• WRITTEN INSTRUCTION
Reproduce these entries line for line, without changing anything.

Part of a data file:
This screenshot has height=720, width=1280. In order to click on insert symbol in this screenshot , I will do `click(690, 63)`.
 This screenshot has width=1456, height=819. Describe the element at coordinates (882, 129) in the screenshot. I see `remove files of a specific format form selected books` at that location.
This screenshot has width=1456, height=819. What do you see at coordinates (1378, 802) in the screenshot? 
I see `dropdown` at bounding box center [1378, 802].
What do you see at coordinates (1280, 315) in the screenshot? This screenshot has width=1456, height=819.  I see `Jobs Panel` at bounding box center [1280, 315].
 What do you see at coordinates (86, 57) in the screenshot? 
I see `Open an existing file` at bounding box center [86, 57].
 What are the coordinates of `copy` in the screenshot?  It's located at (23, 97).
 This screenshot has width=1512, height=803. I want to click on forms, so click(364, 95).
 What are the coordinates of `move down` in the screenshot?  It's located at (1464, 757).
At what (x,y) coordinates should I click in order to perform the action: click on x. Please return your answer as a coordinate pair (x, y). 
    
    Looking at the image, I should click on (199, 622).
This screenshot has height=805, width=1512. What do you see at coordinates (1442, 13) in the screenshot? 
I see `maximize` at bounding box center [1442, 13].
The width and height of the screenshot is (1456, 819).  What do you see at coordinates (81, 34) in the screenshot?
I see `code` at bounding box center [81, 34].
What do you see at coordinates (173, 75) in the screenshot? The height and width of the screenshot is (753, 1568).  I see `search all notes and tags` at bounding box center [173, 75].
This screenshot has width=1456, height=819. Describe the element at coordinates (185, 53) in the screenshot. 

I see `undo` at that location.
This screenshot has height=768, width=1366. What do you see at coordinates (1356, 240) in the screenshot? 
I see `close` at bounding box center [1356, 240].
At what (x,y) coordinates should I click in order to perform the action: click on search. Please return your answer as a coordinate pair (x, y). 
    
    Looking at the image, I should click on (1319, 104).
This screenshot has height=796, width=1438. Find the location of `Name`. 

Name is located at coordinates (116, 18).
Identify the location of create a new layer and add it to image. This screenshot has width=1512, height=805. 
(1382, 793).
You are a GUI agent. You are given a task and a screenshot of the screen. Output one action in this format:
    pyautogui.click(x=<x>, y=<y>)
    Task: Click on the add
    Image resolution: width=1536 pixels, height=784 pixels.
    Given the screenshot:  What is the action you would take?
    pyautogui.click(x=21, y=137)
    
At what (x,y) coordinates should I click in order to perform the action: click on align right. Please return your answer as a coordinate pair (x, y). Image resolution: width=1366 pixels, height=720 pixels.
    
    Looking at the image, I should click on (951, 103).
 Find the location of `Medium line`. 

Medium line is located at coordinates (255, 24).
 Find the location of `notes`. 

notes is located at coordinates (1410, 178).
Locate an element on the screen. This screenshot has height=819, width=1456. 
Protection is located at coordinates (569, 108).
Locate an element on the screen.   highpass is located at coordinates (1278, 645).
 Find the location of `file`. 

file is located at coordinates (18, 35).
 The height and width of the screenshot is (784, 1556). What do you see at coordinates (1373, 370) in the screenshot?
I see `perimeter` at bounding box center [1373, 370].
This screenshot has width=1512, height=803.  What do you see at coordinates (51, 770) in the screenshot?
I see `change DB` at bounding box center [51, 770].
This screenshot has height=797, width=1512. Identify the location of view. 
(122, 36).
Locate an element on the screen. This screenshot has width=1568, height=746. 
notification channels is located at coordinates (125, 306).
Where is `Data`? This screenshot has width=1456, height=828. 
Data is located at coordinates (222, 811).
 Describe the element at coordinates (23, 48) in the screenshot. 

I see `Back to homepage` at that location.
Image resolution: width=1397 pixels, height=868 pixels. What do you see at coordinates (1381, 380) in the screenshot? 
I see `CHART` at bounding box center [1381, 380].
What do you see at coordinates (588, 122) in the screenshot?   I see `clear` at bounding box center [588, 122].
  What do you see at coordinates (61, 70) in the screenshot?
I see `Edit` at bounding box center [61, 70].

• CORRECT OUTPUT
This screenshot has height=720, width=1280. In order to click on insert symbol in this screenshot , I will do `click(690, 63)`.
 This screenshot has width=1456, height=819. Describe the element at coordinates (882, 129) in the screenshot. I see `remove files of a specific format form selected books` at that location.
This screenshot has width=1456, height=819. What do you see at coordinates (1378, 802) in the screenshot? 
I see `dropdown` at bounding box center [1378, 802].
What do you see at coordinates (1280, 315) in the screenshot? This screenshot has width=1456, height=819.  I see `Jobs Panel` at bounding box center [1280, 315].
 What do you see at coordinates (86, 57) in the screenshot? 
I see `Open an existing file` at bounding box center [86, 57].
 What are the coordinates of `copy` in the screenshot?  It's located at (23, 97).
 This screenshot has width=1512, height=803. I want to click on forms, so click(364, 95).
 What are the coordinates of `move down` in the screenshot?  It's located at (1464, 757).
At what (x,y) coordinates should I click in order to perform the action: click on x. Please return your answer as a coordinate pair (x, y). 
    
    Looking at the image, I should click on (199, 622).
This screenshot has height=805, width=1512. What do you see at coordinates (1442, 13) in the screenshot? 
I see `maximize` at bounding box center [1442, 13].
The width and height of the screenshot is (1456, 819).  What do you see at coordinates (81, 34) in the screenshot?
I see `code` at bounding box center [81, 34].
What do you see at coordinates (173, 75) in the screenshot? The height and width of the screenshot is (753, 1568).  I see `search all notes and tags` at bounding box center [173, 75].
This screenshot has width=1456, height=819. Describe the element at coordinates (185, 53) in the screenshot. 

I see `undo` at that location.
This screenshot has height=768, width=1366. What do you see at coordinates (1356, 240) in the screenshot? 
I see `close` at bounding box center [1356, 240].
At what (x,y) coordinates should I click in order to perform the action: click on search. Please return your answer as a coordinate pair (x, y). 
    
    Looking at the image, I should click on (1319, 104).
This screenshot has height=796, width=1438. Find the location of `Name`. 

Name is located at coordinates (116, 18).
Identify the location of create a new layer and add it to image. This screenshot has width=1512, height=805. 
(1382, 793).
You are a GUI agent. You are given a task and a screenshot of the screen. Output one action in this format:
    pyautogui.click(x=<x>, y=<y>)
    Task: Click on the add
    Image resolution: width=1536 pixels, height=784 pixels.
    Given the screenshot:  What is the action you would take?
    pyautogui.click(x=21, y=137)
    
At what (x,y) coordinates should I click in order to perform the action: click on align right. Please return your answer as a coordinate pair (x, y). Image resolution: width=1366 pixels, height=720 pixels.
    
    Looking at the image, I should click on (951, 103).
 Find the location of `Medium line`. 

Medium line is located at coordinates (255, 24).
 Find the location of `notes`. 

notes is located at coordinates (1410, 178).
Locate an element on the screen. This screenshot has height=819, width=1456. 
Protection is located at coordinates (569, 108).
Locate an element on the screen.   highpass is located at coordinates (1278, 645).
 Find the location of `file`. 

file is located at coordinates (18, 35).
 The height and width of the screenshot is (784, 1556). What do you see at coordinates (1373, 370) in the screenshot?
I see `perimeter` at bounding box center [1373, 370].
This screenshot has width=1512, height=803.  What do you see at coordinates (51, 770) in the screenshot?
I see `change DB` at bounding box center [51, 770].
This screenshot has height=797, width=1512. Identify the location of view. 
(122, 36).
Locate an element on the screen. This screenshot has width=1568, height=746. 
notification channels is located at coordinates (125, 306).
Where is `Data`? This screenshot has width=1456, height=828. 
Data is located at coordinates (222, 811).
 Describe the element at coordinates (23, 48) in the screenshot. 

I see `Back to homepage` at that location.
Image resolution: width=1397 pixels, height=868 pixels. What do you see at coordinates (1381, 380) in the screenshot? 
I see `CHART` at bounding box center [1381, 380].
What do you see at coordinates (588, 122) in the screenshot?   I see `clear` at bounding box center [588, 122].
  What do you see at coordinates (61, 70) in the screenshot?
I see `Edit` at bounding box center [61, 70].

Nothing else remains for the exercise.